Comment by xelxebar
3 days ago
Insurance can actually be a win-win if you keep your money sitting anywhere else other than a literal piggy bank.
Basically, it takes just as much time for your investments to go from 10,000 USD to 50,000 USD as it does for 50,000 USD to go to 250,000 USD. So a setback of 5,000 USD has a disproportionate impact on your future financials the less money you start off with.
In other words, if your total wealth is low enough, the premiums can set you back much less than the expected loss from the insured event, and at the same time make insurance companies a profit.
I'm still learning about this stuff, but here's an article that breaks it down in more detail and more clearly than I have: https://news.ycombinator.com/item?id=26834333
In general it's worth it if a) you can't afford to replace the item in question (and the Kelly criterion gives you a precise definition of 'afford' if you really want to model it out), or b) you think the risk of losing the item is higher than the insurance company does (which is rare outside of cases of outright fraud, but might happen)
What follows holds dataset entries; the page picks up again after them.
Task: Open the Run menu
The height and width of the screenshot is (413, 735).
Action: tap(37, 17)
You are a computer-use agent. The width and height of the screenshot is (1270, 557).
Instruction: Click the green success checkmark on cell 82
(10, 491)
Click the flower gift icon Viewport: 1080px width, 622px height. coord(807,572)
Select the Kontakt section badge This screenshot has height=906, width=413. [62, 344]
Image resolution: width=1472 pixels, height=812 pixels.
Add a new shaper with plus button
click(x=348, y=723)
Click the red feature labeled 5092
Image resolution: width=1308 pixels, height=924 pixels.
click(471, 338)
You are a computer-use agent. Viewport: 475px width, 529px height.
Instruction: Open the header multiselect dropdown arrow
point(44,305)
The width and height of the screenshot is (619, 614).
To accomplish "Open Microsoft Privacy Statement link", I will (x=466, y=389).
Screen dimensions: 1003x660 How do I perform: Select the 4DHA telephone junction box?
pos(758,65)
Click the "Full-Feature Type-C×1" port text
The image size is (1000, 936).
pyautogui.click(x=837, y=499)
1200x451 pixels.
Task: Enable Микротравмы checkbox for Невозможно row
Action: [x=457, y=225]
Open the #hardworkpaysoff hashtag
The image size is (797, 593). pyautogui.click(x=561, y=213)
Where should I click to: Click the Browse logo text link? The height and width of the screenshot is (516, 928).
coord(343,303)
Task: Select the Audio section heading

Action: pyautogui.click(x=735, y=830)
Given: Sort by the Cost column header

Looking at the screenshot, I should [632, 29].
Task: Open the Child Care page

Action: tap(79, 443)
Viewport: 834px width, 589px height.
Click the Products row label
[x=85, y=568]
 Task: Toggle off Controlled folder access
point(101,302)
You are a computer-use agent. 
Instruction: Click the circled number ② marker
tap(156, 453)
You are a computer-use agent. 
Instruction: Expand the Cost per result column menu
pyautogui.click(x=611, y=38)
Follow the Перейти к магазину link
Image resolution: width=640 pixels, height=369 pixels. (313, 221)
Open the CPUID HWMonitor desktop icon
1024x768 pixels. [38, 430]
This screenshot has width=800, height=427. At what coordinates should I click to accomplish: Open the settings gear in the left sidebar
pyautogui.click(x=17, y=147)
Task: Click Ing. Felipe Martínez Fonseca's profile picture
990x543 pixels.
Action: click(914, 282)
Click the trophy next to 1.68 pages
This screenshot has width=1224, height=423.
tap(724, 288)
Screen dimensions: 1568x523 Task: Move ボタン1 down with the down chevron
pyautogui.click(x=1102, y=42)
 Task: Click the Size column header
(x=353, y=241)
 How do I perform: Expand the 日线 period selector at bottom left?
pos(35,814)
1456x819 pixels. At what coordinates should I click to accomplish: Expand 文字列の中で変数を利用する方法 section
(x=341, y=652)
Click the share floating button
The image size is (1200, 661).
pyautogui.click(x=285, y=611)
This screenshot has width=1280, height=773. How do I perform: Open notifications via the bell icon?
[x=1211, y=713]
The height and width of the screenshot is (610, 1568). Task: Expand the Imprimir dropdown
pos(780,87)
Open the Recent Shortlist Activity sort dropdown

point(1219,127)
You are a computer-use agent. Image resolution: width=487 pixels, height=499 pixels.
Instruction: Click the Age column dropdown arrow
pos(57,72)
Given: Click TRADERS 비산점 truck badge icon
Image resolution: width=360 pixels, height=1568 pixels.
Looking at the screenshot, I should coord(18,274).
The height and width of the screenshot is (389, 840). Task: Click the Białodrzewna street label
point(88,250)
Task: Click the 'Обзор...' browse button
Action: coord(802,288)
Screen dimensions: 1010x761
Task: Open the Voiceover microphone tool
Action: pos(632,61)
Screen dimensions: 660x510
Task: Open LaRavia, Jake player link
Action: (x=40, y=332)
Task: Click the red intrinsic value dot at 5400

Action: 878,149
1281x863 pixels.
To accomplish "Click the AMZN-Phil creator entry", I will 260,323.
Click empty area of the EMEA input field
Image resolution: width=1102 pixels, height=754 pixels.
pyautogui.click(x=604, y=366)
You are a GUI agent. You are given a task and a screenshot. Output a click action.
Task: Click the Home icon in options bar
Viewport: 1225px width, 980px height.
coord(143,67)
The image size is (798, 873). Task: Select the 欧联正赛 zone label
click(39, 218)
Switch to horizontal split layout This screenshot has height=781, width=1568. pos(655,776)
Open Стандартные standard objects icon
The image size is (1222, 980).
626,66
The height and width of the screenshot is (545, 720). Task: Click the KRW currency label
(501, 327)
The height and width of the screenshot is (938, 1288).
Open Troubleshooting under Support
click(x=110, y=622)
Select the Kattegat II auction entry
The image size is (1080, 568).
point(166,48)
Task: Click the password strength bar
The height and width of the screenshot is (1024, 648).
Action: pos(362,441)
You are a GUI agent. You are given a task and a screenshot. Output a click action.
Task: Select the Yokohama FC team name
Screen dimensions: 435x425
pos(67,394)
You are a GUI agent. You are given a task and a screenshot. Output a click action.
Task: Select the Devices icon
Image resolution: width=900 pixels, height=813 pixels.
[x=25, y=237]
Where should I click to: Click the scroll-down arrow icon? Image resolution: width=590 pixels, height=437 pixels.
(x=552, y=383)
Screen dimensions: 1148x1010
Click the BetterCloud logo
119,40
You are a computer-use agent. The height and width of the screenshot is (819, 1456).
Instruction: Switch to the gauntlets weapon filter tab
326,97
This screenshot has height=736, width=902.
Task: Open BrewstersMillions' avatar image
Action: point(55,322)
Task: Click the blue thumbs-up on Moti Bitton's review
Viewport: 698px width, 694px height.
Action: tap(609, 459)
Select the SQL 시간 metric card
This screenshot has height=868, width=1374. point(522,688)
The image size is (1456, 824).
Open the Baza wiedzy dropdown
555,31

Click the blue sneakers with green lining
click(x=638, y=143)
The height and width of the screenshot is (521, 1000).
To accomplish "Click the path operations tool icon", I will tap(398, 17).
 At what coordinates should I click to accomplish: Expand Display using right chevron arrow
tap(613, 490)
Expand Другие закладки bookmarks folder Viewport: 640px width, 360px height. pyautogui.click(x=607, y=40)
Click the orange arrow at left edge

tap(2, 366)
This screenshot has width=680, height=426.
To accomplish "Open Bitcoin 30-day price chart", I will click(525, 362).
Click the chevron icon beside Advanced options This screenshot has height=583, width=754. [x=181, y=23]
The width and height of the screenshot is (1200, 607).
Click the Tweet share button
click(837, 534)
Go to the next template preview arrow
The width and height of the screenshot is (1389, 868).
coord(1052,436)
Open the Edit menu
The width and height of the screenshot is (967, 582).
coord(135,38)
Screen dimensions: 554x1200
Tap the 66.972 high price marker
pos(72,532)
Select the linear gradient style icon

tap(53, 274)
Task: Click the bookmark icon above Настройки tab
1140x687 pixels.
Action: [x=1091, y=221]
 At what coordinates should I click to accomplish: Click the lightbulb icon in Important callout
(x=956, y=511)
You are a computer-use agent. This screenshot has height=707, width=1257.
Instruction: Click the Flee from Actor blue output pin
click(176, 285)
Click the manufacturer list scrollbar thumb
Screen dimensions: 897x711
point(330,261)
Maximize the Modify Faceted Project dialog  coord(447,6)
Another advantage of insurance is that if your insurer is responsible for the rectification then you benefit from collective bargaining at a time when you may be unable to do so yourself.
For example, if my car breaks down in the middle of nowhere at 3am, I expect I'll end up paying far more for recovery were I self-insured than a breakdown insurer will.
I think the article you linked is flawed because it presents a mathematical solution without taking this into account.